Data excerpts:
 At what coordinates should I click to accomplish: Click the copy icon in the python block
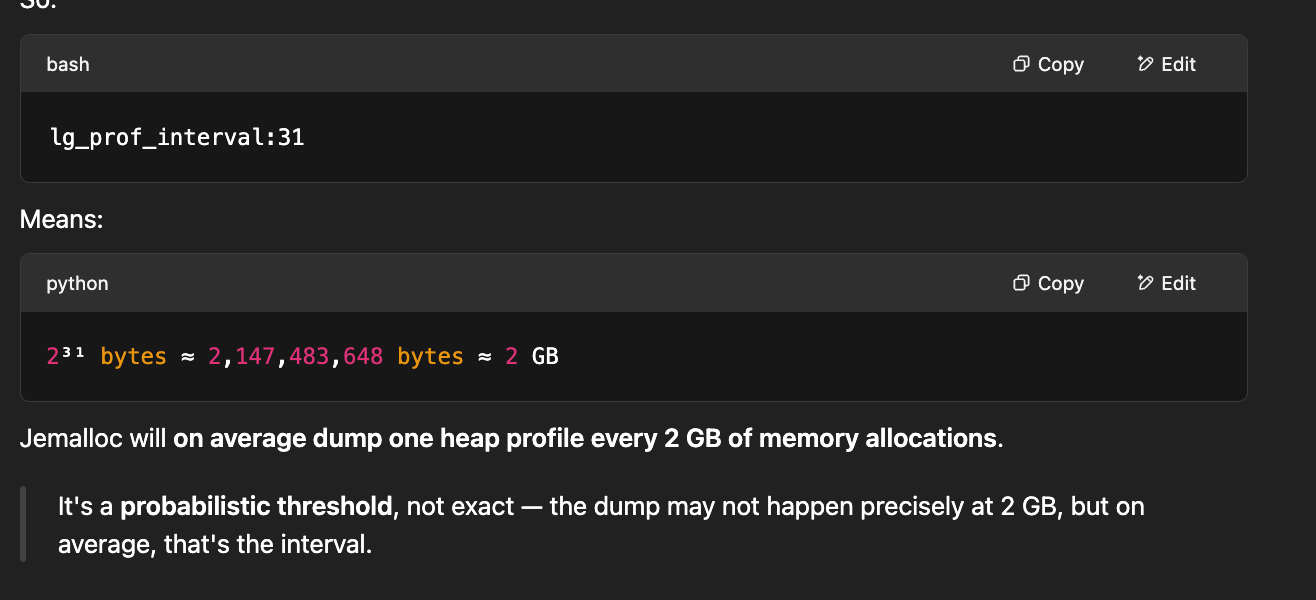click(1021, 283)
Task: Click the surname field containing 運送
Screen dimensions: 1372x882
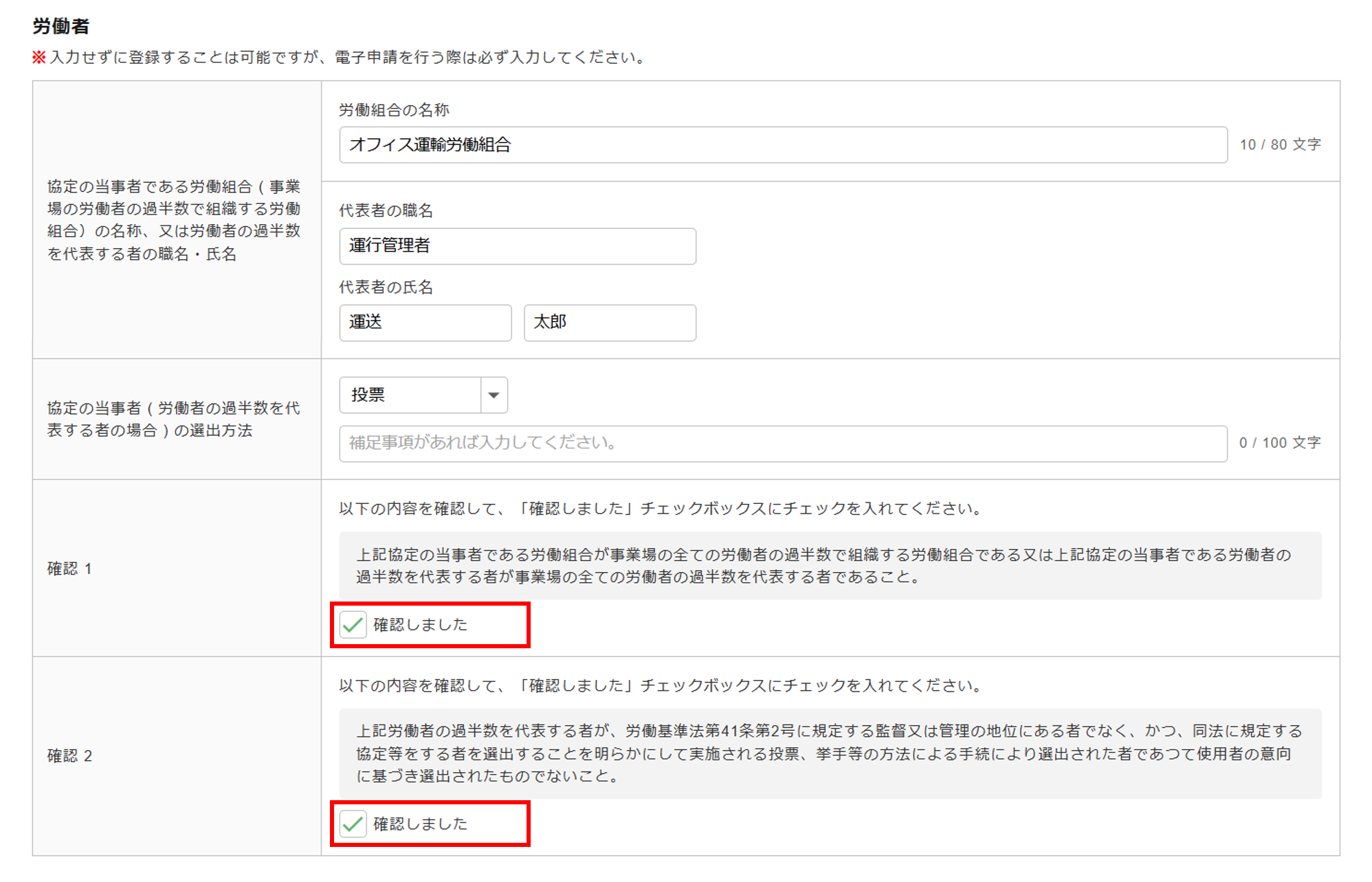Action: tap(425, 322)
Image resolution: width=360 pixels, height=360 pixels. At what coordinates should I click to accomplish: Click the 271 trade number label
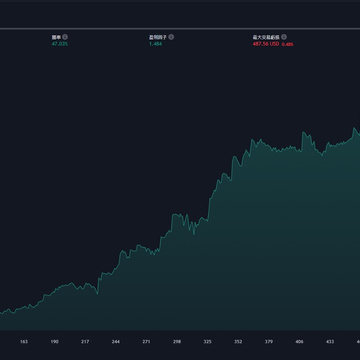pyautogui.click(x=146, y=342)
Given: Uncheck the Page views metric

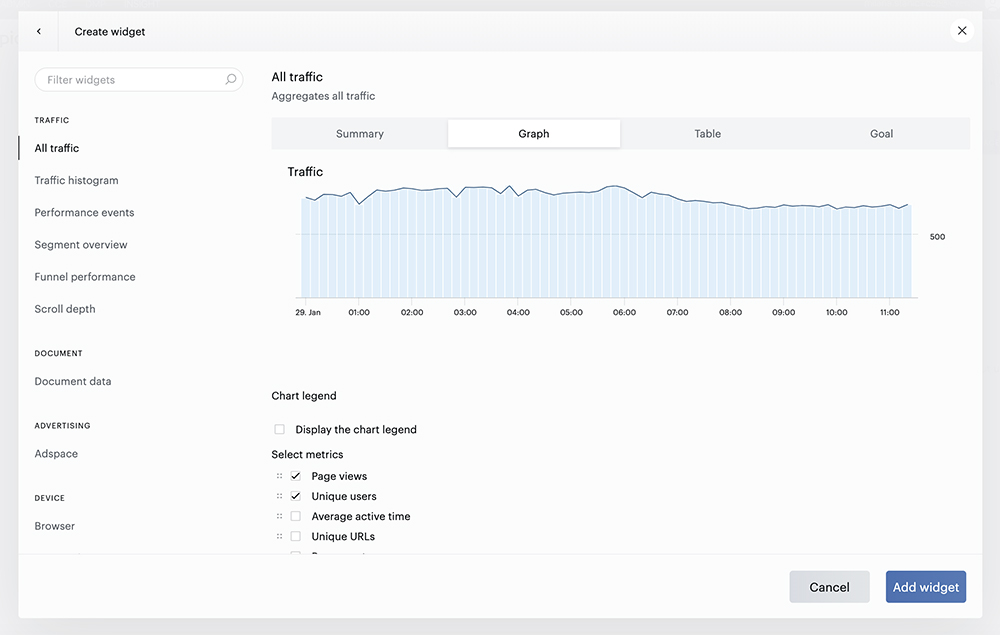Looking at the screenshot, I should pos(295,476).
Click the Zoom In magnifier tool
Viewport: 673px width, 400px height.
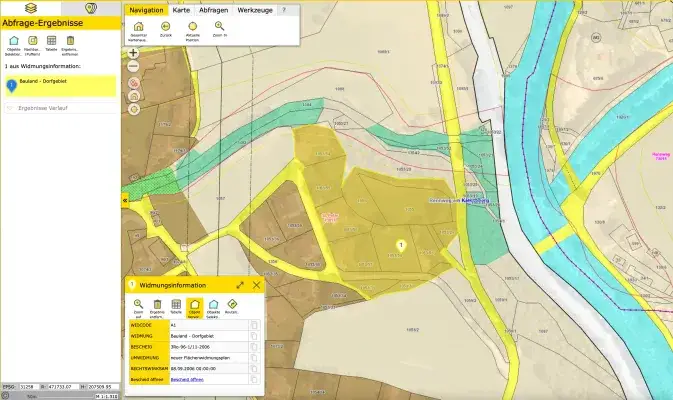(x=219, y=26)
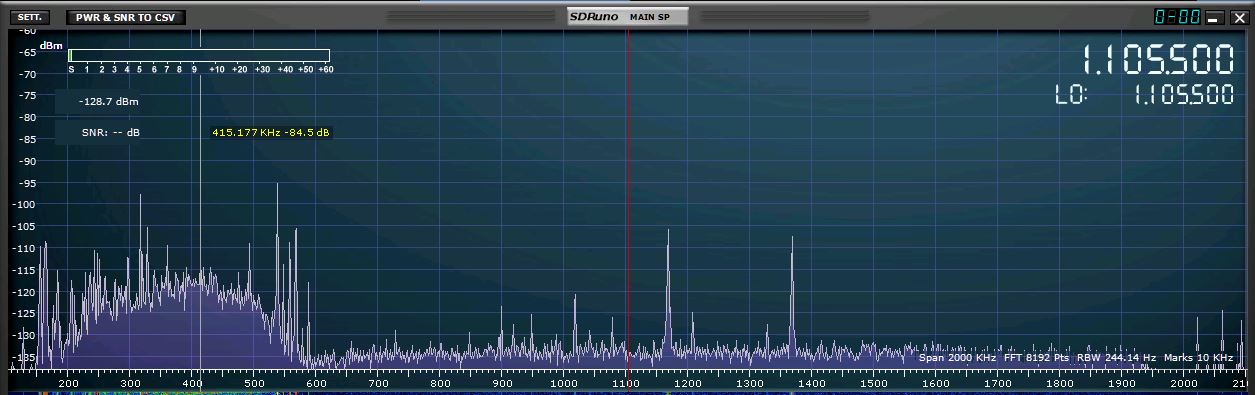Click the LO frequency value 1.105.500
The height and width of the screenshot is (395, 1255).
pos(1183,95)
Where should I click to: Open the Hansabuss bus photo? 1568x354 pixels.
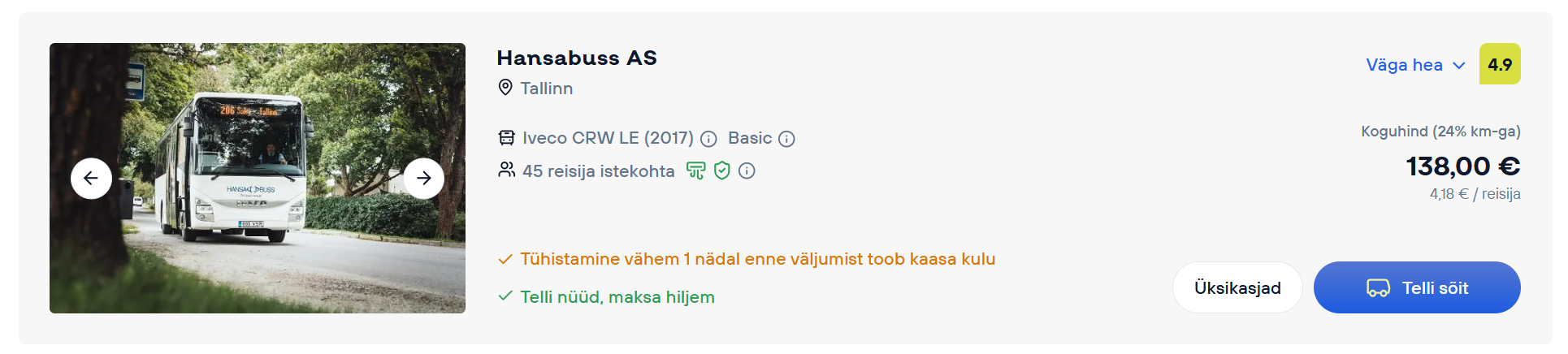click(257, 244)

Given exercise: Reproduce all of the lines above, substituting "clipboard icon" for "copy icon" and changing nothing else. Omit the pictures from your answer.

Solution:
 At what coordinates should I click to accomplish: Click the clipboard icon in the python block
click(1021, 283)
Task: Click the surname field containing 運送
Screen dimensions: 1372x882
Action: tap(425, 322)
Image resolution: width=360 pixels, height=360 pixels. At what coordinates should I click to accomplish: Click the 271 trade number label
pyautogui.click(x=146, y=342)
Given: Uncheck the Page views metric

Looking at the screenshot, I should pos(295,476).
Click the Zoom In magnifier tool
Viewport: 673px width, 400px height.
(x=219, y=26)
Click the LO frequency value 1.105.500
The height and width of the screenshot is (395, 1255).
pos(1183,95)
Where should I click to: Open the Hansabuss bus photo? 1568x354 pixels.
click(257, 244)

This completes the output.